Jedesmal, wenn Matthias Frank am Mitterhof vorbeifuhr, um seine Mutter zu besuchen, gab es ihm einen Stich ins Herz: Er sah, wie der schöne alte Mitterhof des Klosters Waldsassen zunehmend verfiel. Einst war das Anwesen der größte landwirtschaftliche Betrieb der nördlichen Oberpfalz. Doch als er Kerstin, seiner Frau, von seiner Idee erzählt, den Mitterhof zu erwerben, wehrt sie zunächst ab: "Du spinnst. Wer soll das bezahlen?" Denn der Hof steht unter Denkmalschutz und die Renovierungskosten sind erheblich, auch wenn der Kaufpreis niedrig ist.
Dennoch – nach ersten Bedenken wagen sie es. Und entscheiden sich dafür, auf dem Hof Tiere zu halten. Doch welche? Die Stallungen sind für die übliche Tierunterbringung nicht mehr geeignet, aber die arrondierten, flachen und langen Wiesen ideal für Arten, die viel Bewegung brauchen – wie eben Strauße. Das ist eher ungewöhnlich für die Gegend. Doch die Strauße am Hof lösen eine gewisse Dynamik aus: Bedingt durch die Lage direkt an einem beliebten Wanderweg, schauen bald die ersten neugierigen Wanderer vorbei. So wurden die Hofführungen geboren. Die Gäste wollen Kaffee und Kuchen, ein Hofcafé wird eingerichtet und von Kerstin – tatkräftig von der Mutter unterstützt – betrieben. Sie ist eine begnadete Kuchenbäckerin und die Menschen kommen von weit her um die Straußen zu bewundern und die leckeren Kuchen zu verspeisen.
Matthias denkt an einen Archehof. Seine Versuche, Kaninchen zu züchten, scheitern, weil keiner die süßen Viecher essen mag. So entsteht ein Streichelzoo für die Kinder. Aber wenn schon keine Kaninchen, dann wenigstens Weideschweine: Mangalitza Wollschweine und rotbuntes Husumer Sattelschwein werden es – beide Rassen stehen auf der Liste der bedrohten Haustierrassen der GEH (Gesellschaft zur Erhaltung alter und gefährdeter Haustierrassen)

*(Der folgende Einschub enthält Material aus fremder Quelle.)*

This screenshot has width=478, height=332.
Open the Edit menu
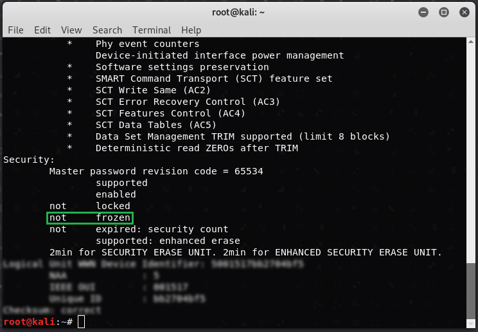pyautogui.click(x=42, y=30)
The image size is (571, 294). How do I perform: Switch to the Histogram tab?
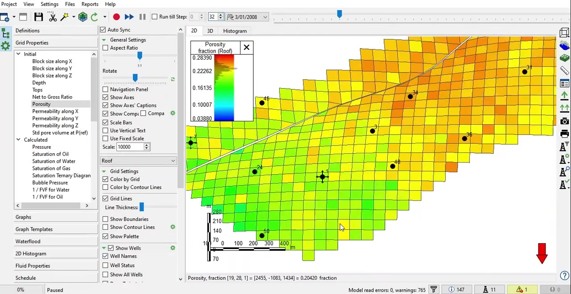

Und weil keiner weiß, wie man das recht magere Fleisch von Straußen oder dem von den eher fettreichen Schweinen richtig zubereitet, bietet der leidenschaftliche Koch Matthias Dinnerabende an – mal für Straußenfleisch, mal für Spezialitäten mit Schweinefleisch -und siehe da: Beide werden ein Erfolg wie die Führungen und das Café.
Mit der Corona-Krise steht das Unternehmerpaar vor der größten Herausforderung: Die Busse – weg, die sonntäglichen Besucher – weg. Bei schönstem Osterwetter sitzt keiner im Garten.
Da könnte man schnell verzweifeln. Es kommt anders: „Alle haben Nudeln gekauft, da dachte ich: die brauchen dann auch eine gute Soße.“, so Matthias. Sie beginnen, Soßen einzukochen und andere Köstlichkeiten, bieten sonntags Mittagessen und Kuchen to go. Und siehe da: Die Gäste bleiben treu auch das Soßenangebot wird gerne angenommen.
Nun hoffen Matthias und Kerstin, bald mit der Renovierung einzelner Gebäudeteile beginnen zu können, damit der Mitterhof in altem-neuen Glanz erstrahlt und die Geschichte einer naturnahen Landwirtschaft noch lange erzählen kann.